К концу двадцатого года весь этот переселившийся к югу «серебряный век» испарился и отлетел куда-то, может быть, к своим истокам, к греческим островам. Грузинская республика агонизировала. В двадцать пеpвом ввалилась Красная Армия, свободе пришел конец, и согрешившая Мэри вернулась с дочкой в Москву, где, как ей казалось, все еще оставался последний клочок независимости, дача с роялем и любящий Бо.
Тифлис, впрочем, вскоре снова ожил, при нэпе он снова зазвенел своими сазандариями, этот древний человеческий дом все-таки трудно превратить во вшивую казарму. Так или иначе, моя дочка через десять лет тоже, кажется, получила здесь свою долю «серебряного века». Так думала Мэри Вахтанговна Градова, урожденная Гудиашвили, подъезжая к родному городу.
На вокзале ее почему-то никто не встретил. Наверное, телеграмма не доставлена, такое случается, иначе здесь бы уже гремел голос брата, волоклись бы охапки цветов, уже на перроне провозглашались бы будущие тосты.
Извозчиков в Тбилиси больше не было, а такси достать невозможно. В растерянности Мэри не знала, что делать, – не тащиться же с тяжелым чемоданом на трамвае. Наконец увидела камеру хранения, оставила там свой багаж и поехала в центр города налегке. Жадно смотрела из окна трамвая на прогрохатывающие мимо улицы. Город в основном, конечно, не изменился, только к сизоватым его крышам, розоватым фасадам и глубоким синим теням прибавилось огромное количество красных полос – лозунги социализма.

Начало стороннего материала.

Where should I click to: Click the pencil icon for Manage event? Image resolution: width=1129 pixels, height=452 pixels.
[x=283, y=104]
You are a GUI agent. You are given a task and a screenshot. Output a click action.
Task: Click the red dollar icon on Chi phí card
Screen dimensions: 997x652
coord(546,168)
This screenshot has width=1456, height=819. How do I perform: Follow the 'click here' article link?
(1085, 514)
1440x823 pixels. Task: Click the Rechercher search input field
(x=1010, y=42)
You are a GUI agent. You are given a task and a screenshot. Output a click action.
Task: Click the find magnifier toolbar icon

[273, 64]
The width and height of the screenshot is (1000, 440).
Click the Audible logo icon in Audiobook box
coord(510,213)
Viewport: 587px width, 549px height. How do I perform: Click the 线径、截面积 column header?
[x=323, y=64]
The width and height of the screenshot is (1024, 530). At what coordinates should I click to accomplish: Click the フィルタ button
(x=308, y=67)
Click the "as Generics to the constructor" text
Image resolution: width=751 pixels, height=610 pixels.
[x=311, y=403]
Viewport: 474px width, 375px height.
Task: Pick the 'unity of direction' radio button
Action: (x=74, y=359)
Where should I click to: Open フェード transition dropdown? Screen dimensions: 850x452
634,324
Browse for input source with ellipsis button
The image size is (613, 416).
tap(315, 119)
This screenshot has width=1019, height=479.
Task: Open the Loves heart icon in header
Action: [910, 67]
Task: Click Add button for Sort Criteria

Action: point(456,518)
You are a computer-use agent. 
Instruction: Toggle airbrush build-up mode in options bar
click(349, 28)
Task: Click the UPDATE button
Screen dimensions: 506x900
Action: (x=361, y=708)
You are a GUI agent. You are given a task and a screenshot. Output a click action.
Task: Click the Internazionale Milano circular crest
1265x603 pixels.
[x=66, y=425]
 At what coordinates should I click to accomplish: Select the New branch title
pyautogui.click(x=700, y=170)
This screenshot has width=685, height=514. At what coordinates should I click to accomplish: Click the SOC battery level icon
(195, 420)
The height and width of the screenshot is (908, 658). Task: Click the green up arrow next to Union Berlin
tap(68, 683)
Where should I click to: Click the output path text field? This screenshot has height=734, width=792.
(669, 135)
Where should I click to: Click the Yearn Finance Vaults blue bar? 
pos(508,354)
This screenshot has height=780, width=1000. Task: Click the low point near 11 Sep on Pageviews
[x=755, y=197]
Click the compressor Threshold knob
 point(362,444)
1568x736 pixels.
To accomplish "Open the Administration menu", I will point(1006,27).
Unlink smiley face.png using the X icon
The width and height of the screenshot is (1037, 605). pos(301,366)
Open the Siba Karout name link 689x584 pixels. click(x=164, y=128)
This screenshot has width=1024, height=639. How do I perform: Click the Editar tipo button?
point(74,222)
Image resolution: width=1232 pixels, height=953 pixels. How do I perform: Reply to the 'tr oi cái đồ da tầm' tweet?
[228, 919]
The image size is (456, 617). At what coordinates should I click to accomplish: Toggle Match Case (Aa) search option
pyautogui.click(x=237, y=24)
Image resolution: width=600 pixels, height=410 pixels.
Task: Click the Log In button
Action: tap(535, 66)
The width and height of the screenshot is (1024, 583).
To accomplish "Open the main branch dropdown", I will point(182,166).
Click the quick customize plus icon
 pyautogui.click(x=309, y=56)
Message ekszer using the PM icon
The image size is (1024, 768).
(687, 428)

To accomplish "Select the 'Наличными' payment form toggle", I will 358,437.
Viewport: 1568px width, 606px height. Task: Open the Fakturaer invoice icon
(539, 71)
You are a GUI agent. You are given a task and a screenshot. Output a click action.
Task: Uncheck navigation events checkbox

Она вышла из трамвая в центре и пошла пешком по бывшей Головина, ныне проспекту Руставели. Против такого переименования тоже трудно возразить – почему главная улица грузинской столицы должна носить имя русского генерала, а не восьмисотлетнее имя рыцаря царицы Тамар, казначея и поэта?
Увы, вдобавок к Руставели еще две грузинских личности украшали каждый перекресток – Сталин и Берия. «Да здравствует великий вождь трудящихся всего мира товарищ Сталин!», «Да здравствует вождь закавказских трудящихся товарищ Берия!» – там и сям начертано то грузинской вязью, то супрематизмом партийной кириллицы. Какие уж, впрочем, тут супрематизмы, все будетляне давно задвинуты в самые темные углы, сидят и пикнуть боятся, а многие уже и покинули этот мир, оказавшийся столь негостеприимным для их космического эксперимента. Искусство принадлежит народу и должно быть понятно народу! Вот какие парсуны соцреализма выставлены в окнах, вот какие воздвигнуты скульптуры пионера с планером, пограничника с винтовкой, девушки с веслом!
Мэри жадно смотрела по сторонам. Народ вроде бы остался все тот же: озабоченные серьезные женщины, дети с папками для нот и футлярами для скрипок – каждая «приличная» семья в этом городе считала долгом учить детей музыке, – все те же мужчины, их можно грубо разделить на ленивых и лукавых. Меньше стало людей в национальной одежде, почти не видно бурок, зато больше милиции. Почти исчезли лошади, курсирует троллейбус, катят авто, крутят, как оглашенные, мальчишки на велосипедах. Чего-то еще не хватает... Чего же? Ах, вот чего – постоянного тифлисского шума голосов, этого вечного клекота нашего странного языка, который прежде охватывал тебя со всех сторон, едва выйдешь на улицу. Заглушается моторами или говорить стали тише?